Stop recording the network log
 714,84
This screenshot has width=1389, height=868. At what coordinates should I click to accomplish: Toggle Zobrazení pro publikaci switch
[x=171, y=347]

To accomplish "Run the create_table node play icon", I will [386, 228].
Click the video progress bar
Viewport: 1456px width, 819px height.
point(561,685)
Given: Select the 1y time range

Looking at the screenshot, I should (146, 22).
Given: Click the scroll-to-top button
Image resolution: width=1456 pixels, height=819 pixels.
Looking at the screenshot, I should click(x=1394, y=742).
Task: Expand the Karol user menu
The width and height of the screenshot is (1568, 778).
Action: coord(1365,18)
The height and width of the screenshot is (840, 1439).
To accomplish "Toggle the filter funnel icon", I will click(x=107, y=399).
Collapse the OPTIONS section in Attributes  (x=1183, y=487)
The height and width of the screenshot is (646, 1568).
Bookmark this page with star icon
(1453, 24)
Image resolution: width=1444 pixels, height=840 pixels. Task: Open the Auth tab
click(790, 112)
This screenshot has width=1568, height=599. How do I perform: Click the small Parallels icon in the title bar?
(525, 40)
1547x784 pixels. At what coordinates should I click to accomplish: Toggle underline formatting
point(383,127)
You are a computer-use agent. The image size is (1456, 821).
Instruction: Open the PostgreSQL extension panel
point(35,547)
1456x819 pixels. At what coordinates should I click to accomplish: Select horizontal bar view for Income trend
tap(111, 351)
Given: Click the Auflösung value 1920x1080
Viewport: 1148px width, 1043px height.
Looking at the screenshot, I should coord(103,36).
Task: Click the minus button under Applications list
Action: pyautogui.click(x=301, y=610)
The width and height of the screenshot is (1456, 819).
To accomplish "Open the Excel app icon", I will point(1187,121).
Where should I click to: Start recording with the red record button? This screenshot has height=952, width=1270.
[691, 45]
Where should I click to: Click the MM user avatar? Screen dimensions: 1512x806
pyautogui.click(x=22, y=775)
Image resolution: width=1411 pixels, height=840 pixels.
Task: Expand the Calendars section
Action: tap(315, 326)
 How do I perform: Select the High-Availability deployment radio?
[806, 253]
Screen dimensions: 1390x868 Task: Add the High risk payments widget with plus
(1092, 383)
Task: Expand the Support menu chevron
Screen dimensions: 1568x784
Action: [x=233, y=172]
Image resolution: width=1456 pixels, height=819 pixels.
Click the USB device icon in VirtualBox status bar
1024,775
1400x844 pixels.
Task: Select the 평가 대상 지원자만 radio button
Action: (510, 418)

EXERCISE >> Restate the data above exactly, keeping each word as it stands.

PROBLEM SOLUTION >>
Stop recording the network log
 714,84
This screenshot has width=1389, height=868. At what coordinates should I click to accomplish: Toggle Zobrazení pro publikaci switch
[x=171, y=347]

To accomplish "Run the create_table node play icon", I will [386, 228].
Click the video progress bar
Viewport: 1456px width, 819px height.
point(561,685)
Given: Select the 1y time range

Looking at the screenshot, I should (146, 22).
Given: Click the scroll-to-top button
Image resolution: width=1456 pixels, height=819 pixels.
Looking at the screenshot, I should click(x=1394, y=742).
Task: Expand the Karol user menu
The width and height of the screenshot is (1568, 778).
Action: coord(1365,18)
The height and width of the screenshot is (840, 1439).
To accomplish "Toggle the filter funnel icon", I will click(x=107, y=399).
Collapse the OPTIONS section in Attributes  (x=1183, y=487)
The height and width of the screenshot is (646, 1568).
Bookmark this page with star icon
(1453, 24)
Image resolution: width=1444 pixels, height=840 pixels. Task: Open the Auth tab
click(790, 112)
This screenshot has width=1568, height=599. How do I perform: Click the small Parallels icon in the title bar?
(525, 40)
1547x784 pixels. At what coordinates should I click to accomplish: Toggle underline formatting
point(383,127)
You are a computer-use agent. The image size is (1456, 821).
Instruction: Open the PostgreSQL extension panel
point(35,547)
1456x819 pixels. At what coordinates should I click to accomplish: Select horizontal bar view for Income trend
tap(111, 351)
Given: Click the Auflösung value 1920x1080
Viewport: 1148px width, 1043px height.
Looking at the screenshot, I should coord(103,36).
Task: Click the minus button under Applications list
Action: pyautogui.click(x=301, y=610)
The width and height of the screenshot is (1456, 819).
To accomplish "Open the Excel app icon", I will point(1187,121).
Where should I click to: Start recording with the red record button? This screenshot has height=952, width=1270.
[691, 45]
Where should I click to: Click the MM user avatar? Screen dimensions: 1512x806
pyautogui.click(x=22, y=775)
Image resolution: width=1411 pixels, height=840 pixels.
Task: Expand the Calendars section
Action: tap(315, 326)
 How do I perform: Select the High-Availability deployment radio?
[806, 253]
Screen dimensions: 1390x868 Task: Add the High risk payments widget with plus
(1092, 383)
Task: Expand the Support menu chevron
Screen dimensions: 1568x784
Action: [x=233, y=172]
Image resolution: width=1456 pixels, height=819 pixels.
Click the USB device icon in VirtualBox status bar
1024,775
1400x844 pixels.
Task: Select the 평가 대상 지원자만 radio button
Action: (510, 418)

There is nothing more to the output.